The Public Company Accounting Oversight Board has fined the former vice-chair of KPMG’s audit practice $100,000 for his role in a scandal where KPMG offered jobs to PCAOB employees in exchange for confidential information about upcoming inspections of KPMG audits.
You might remember the story from several years ago. The feds indicted three KPMG partners and three former PCAOB staffers in 2018, alleging that KPMG would hire the ex-PCAOB staffers in exchange for those folks bringing along highly confidential details about which KPMG audits the PCAOB was planning to inspect. KPMG partners could then use the intel to clean up their work papers, making the audits look better and improving the firm’s inspection results.
KPMG ended up paying $50 million to the Securities and Exchange Commission in 2019 to settle the firm’s role in that mess (plus a side scandal of KPMG staffers cheating on training tests). The individuals involved in the jobs-for-intel scandal either went to trial or pleaded out, and received sentences ranging from probation and home confinement to one year in prison.
Now the PCAOB has given us one more chapter in this long saga. On Tuesday it sanctioned Scott Marcello to the tune of $100,000, the largest fine against a single person in PCAOB history. Marcello was vice-chair of KPMG’s audit practice in the mid-2010s, when the misconduct happened and supervisor of those errant KPMG employees — and as such, the PCAOB said, Marcello had a responsibility to oversee his subordinates.
“This first-of-its-kind disciplinary action demonstrates that the PCAOB is committed to sanctioning top-level personnel at the largest firms when they fail to take sufficient supervisory steps aimed at preventing violations by their subordinates,” PCAOB chairman Erica Williams said in a statement. After the enforcement actions against the perpetrators, “the board believes it is important to hold Mr. Marcello accountable as their supervisor for contributing to a culture that led to this serious misconduct.”
Marcello neither admits nor denies the findings in the PCAOB’s settlement order. He parted ways with KPMG in 2017 shortly before the indictments started rolling, and these days is head of a healthcare charity that supports relief work in Africa.
Failure to Supervise
The PCAOB settlement order does not paint a flattering picture of Marcello. As vice-chair of KPMG’s audit practice, Marcello was responsible for the firm’s Department of Professional Practice, headed by a partner named David Middendorf. Within that department was a team known as the Inspections Group, which had been tasked with improving KPMG’s performance on the PCAOB’s annual inspection of KPMG audits.

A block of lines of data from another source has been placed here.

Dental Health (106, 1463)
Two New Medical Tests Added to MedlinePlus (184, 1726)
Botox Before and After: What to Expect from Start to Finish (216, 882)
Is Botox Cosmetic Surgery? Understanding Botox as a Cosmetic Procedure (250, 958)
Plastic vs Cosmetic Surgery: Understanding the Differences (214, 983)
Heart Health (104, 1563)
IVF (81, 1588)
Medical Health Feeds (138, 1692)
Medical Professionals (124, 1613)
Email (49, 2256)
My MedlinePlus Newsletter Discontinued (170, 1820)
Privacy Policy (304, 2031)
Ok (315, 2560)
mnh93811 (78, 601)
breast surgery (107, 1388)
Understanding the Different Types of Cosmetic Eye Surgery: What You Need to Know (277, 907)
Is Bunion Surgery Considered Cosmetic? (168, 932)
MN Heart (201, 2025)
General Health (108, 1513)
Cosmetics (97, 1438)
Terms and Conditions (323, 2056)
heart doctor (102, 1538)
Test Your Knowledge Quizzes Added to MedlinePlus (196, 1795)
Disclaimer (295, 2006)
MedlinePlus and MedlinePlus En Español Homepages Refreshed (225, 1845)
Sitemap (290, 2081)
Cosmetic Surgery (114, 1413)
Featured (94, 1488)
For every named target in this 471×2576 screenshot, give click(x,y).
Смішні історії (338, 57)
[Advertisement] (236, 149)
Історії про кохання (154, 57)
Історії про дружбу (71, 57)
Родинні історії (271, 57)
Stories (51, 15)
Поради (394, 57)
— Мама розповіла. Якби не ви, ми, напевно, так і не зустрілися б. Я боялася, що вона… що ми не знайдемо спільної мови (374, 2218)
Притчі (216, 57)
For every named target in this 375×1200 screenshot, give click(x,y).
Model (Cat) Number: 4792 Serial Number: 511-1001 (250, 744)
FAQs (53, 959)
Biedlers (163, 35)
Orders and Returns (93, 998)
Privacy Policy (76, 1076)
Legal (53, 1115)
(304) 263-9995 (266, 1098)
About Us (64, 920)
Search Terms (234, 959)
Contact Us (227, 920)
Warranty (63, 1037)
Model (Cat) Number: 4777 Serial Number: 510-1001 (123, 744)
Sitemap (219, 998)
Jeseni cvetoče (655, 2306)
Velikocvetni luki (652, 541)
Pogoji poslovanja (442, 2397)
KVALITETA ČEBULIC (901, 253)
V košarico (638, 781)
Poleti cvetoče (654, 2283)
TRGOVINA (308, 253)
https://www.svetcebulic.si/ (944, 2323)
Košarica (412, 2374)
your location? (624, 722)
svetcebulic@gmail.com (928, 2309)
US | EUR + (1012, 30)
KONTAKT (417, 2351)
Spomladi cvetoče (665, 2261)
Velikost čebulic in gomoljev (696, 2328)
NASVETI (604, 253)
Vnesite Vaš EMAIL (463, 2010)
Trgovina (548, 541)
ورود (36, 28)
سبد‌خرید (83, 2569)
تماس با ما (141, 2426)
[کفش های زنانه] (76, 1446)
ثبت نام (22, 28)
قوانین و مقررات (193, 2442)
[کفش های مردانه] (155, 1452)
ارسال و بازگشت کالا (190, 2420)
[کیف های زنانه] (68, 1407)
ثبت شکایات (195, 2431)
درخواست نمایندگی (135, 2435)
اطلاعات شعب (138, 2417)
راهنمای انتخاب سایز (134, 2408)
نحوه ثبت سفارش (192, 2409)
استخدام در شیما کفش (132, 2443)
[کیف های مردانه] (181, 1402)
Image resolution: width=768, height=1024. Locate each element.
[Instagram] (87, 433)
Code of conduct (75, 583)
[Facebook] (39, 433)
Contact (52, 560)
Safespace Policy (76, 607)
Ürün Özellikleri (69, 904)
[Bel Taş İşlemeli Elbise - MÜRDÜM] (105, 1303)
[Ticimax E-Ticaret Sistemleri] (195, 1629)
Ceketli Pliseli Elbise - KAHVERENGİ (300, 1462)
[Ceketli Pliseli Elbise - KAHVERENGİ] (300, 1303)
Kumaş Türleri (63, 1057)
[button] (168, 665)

As early as March 2016, the order says, Middendorf told Marcello that the Inspections Group had obtained advance information about which audits PCAOB inspectors would examine that year. Specifically, Marcello understood that KPMG had obtained that information thanks to one of Middendorf’s subordinates, Brian Sweet. Sweet was one of the former PCAOB staffers who landed a job at KPMG in exchange for sharing that confidential information about the inspections.
Despite knowing about the origins of that intel, when Marcello should have exercised his authority to end such monkey business, he did not. Rather, the PCAOB said:
Despite knowing that Middendorf and others had received advance notice of certain inspection selections and intended to review and could enhance work papers for those audits, Marcello failed to take appropriate action in response. Marcello did not report or escalate the matter, or instruct Middendorf and other subordinates to refrain from using the PCAOB’s confidential information. In failing to take action in response to learning about the receipt and intended use of confidential information in 2016, Marcello missed an opportunity to change the tone at the top of the Firm, which could have helped prevent further violations.
That same cycle of poor judgment happened again in 2017, when Sweet had again worked his PCAOB contacts for intel on upcoming inspections. Marcello only put a stop to things when he learned that other KPMG partners had figured out the scam and were preparing to disclose it.
Will We See More of This?
The PCAOB has taken action many times before against audit firm partners for sloppy audit practices. We have not, however, seen the PCAOB take action against senior audit firm leaders for poor corporate culture and tone at the top. So the obvious question is: will we see more of this in the future?
For example, right away I wonder about the cheating scandals that have happened at both KPMG and PwC. In both cases, many hundreds of employees were sharing answers for internal training tests. In KPMG’s case specifically, employees manipulated computer servers and HTML code to lower the threshold for passing the tests. That’s an extraordinary amount of conspiracy and willful misconduct.
You can’t have such widespread misconduct without a poor culture. So will the PCAOB collect more scalps from people high up the org chart, for their poor supervision?
Eventually an enforcement push like this might trickle down to corporate clients; if senior audit firm leaders lean on engagement partners to do better, those engagement partners might then become more by-the-book sticklers for following the rules. That could lead to more, shall we say, bracing discussions about how your specific audit will work.
It’s also interesting to see that we have yet another regulator in the Biden Administration starting to take tone at the top more seriously. That’s been the watchword from the Justice Department since last year; the Securities and Exchange Commission picked up that mantra too, and now we see it at the PCAOB.
Who knows? Eventually we might start to see enforcement of tone at the top all over the place.